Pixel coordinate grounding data
- - - -

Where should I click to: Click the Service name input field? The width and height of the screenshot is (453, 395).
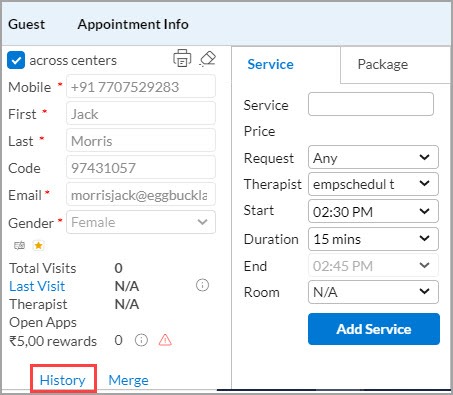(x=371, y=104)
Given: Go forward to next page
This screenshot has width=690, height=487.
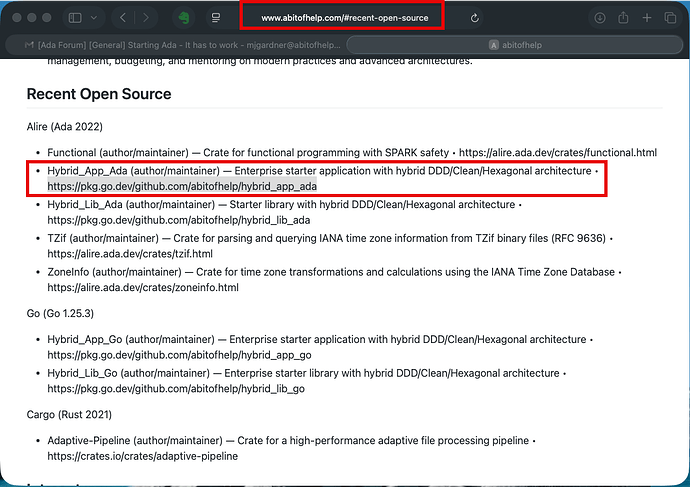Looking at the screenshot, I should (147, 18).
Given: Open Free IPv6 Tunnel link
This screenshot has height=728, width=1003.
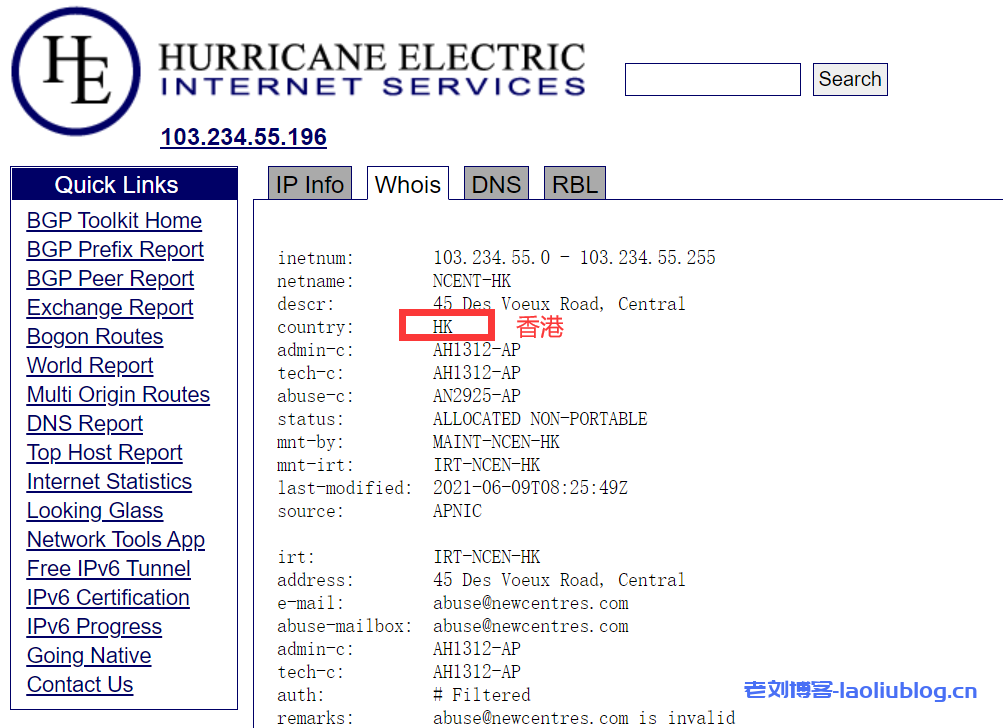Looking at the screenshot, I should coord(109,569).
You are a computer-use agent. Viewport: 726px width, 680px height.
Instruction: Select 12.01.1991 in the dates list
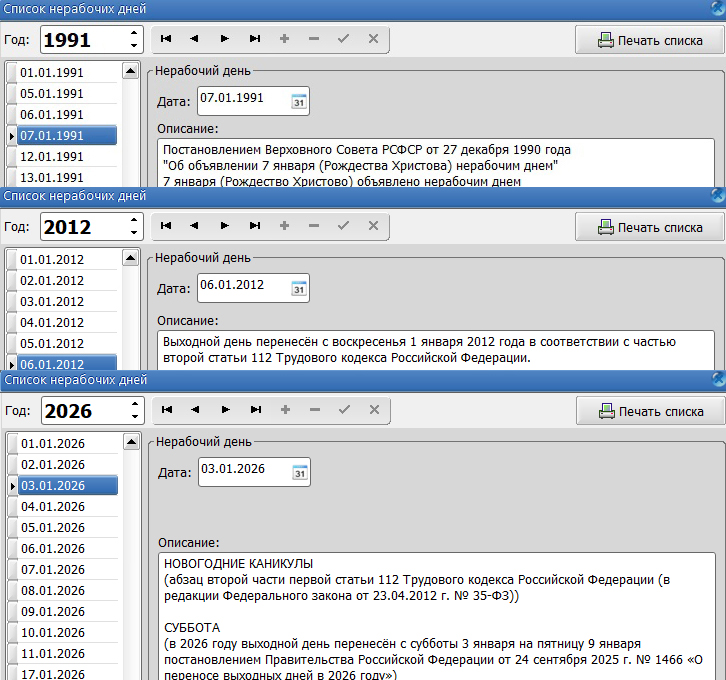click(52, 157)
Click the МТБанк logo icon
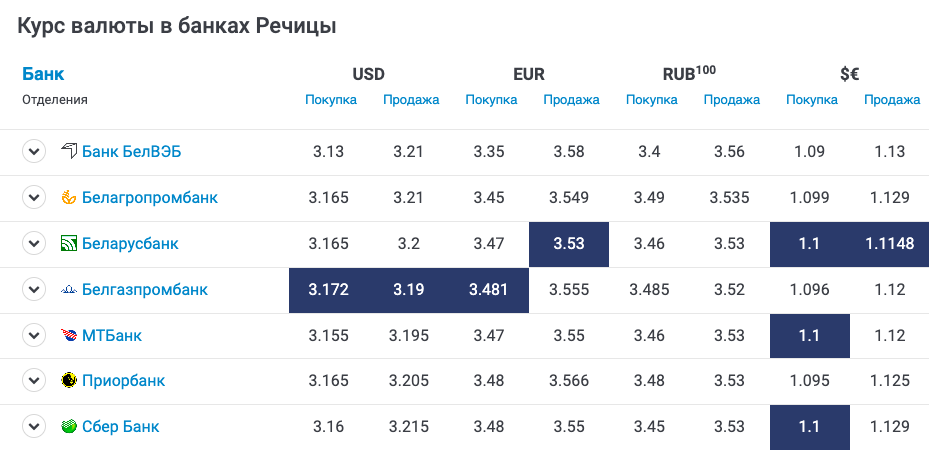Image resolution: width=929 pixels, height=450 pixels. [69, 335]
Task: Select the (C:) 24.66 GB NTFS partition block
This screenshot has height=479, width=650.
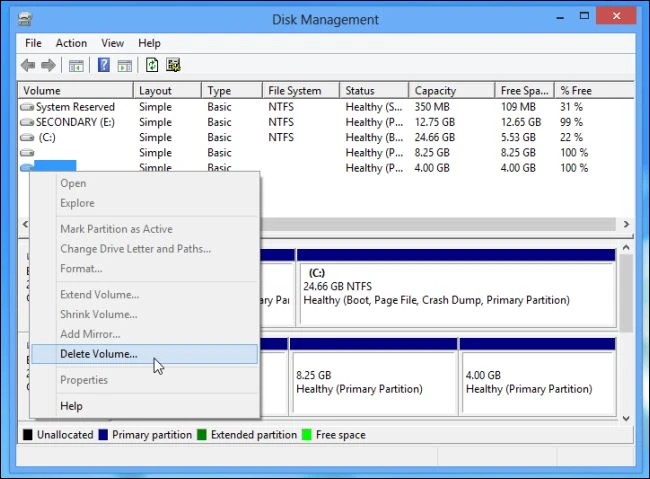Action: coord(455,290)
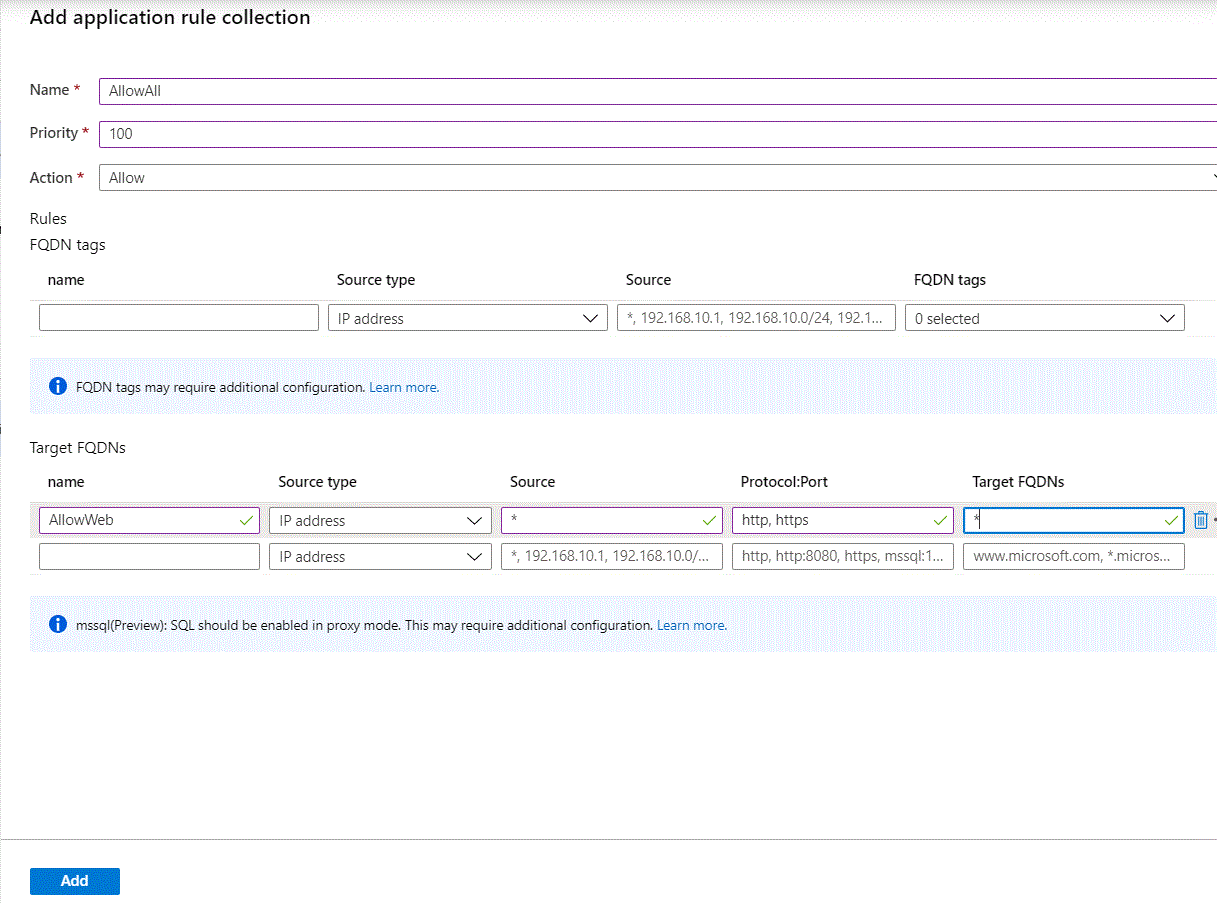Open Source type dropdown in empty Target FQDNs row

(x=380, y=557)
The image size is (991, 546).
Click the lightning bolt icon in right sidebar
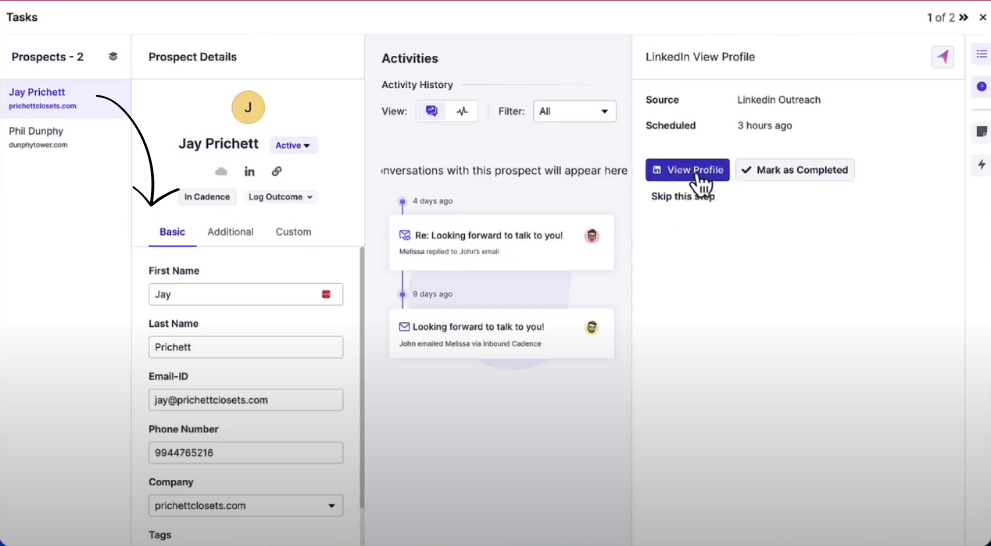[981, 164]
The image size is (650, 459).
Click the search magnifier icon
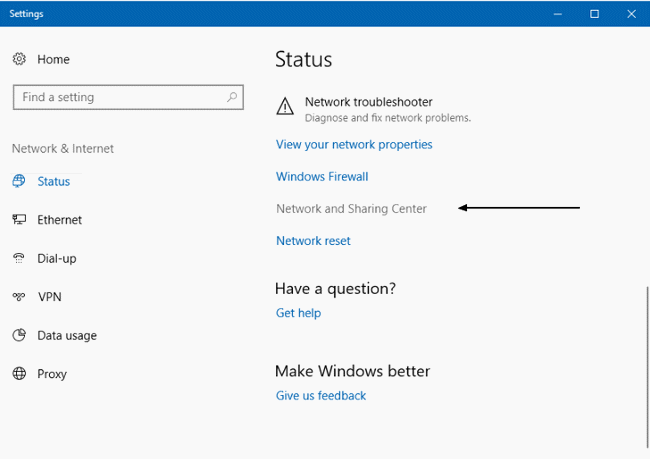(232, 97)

- - - -

INSTRUCTIONS FOR THE TASK:
Working from the entries above, filter out every line that lacks "size" and copy what remains.

WORKED SOLUTION:
The image size is (991, 546).
The image size is (650, 459).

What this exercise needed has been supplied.